The article lists several advantages to the form:

  • it's expressive, and voice carries nuance and feeling that might be lost in text (or made up with emoticons ;-)
  • there's a facility to send the same voice memo to a group of people
  • they're easy to generate while walking or driving
  • they carry their own validation of who is speaking, though this might be a downside in terms of plausible deniability for some...
It reminded me of the Filipino Texting Phenomenon - observed as far back as 2001, it was partially the result of a deal where calls cost money but texts were unlimited. (Again, this probably was in line with the actual cost to the telecommunications company.) A decade later it put the islands ahead of much of the rest of the world for electronic payment in the real world.

I suppose of the culture I swim in made the switch I would follow, though I'd have to learn to be more concise in my speech on the spot, as well as tolerant of other people's pace. (By nature I like to skim and jump back to things, which is not as trivial with audio as with written text.)

Sunday, June 21, 2015

emoticons and emotional fidelity

I'm in favor of emoticons (or smilies, as we used to call them) -- IMs and Texts (and to a lesser extent email) form a blended form of communication, mixing the format of traditional writing with the more casual aspects of spoken speech.

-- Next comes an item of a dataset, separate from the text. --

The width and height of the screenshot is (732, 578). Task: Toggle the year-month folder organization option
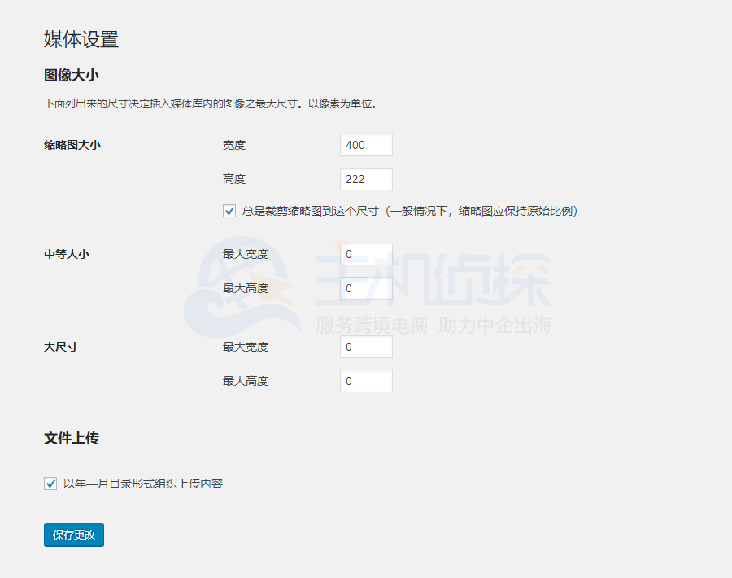click(x=50, y=483)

Emoticons are ways of pasting over the lack of tone and inflection that the latter enjoys.

(I've noticed some people just sound harsher in email and text. I'm not sure if it's a lack of exclamation points or what- in the case of my Aunt, for example, her friendly intent was more clearly expressed to me when she started using emoji signoffs at the end of her texts)

I like emoji well enough, but I've never been a fan of chat interfaces that used cartoon equivalent for typed smilies, especially when the UI automagically swaps out a :-/ or :) with the yellow-faced "equivalent". I think AOL-IM started doing this in the 90s. I could never figure out if it felt more like a UI engineer showing off or if someone was really afraid people might not get the typographical pun involved. (Perhaps it was just a way of cutting the Gordian Knot around whether the canonical smilie had a dash nose, :) vs :-)  (Not to mention the issue of whether the smile count as the closing parenthesis for a parenthetical aside!)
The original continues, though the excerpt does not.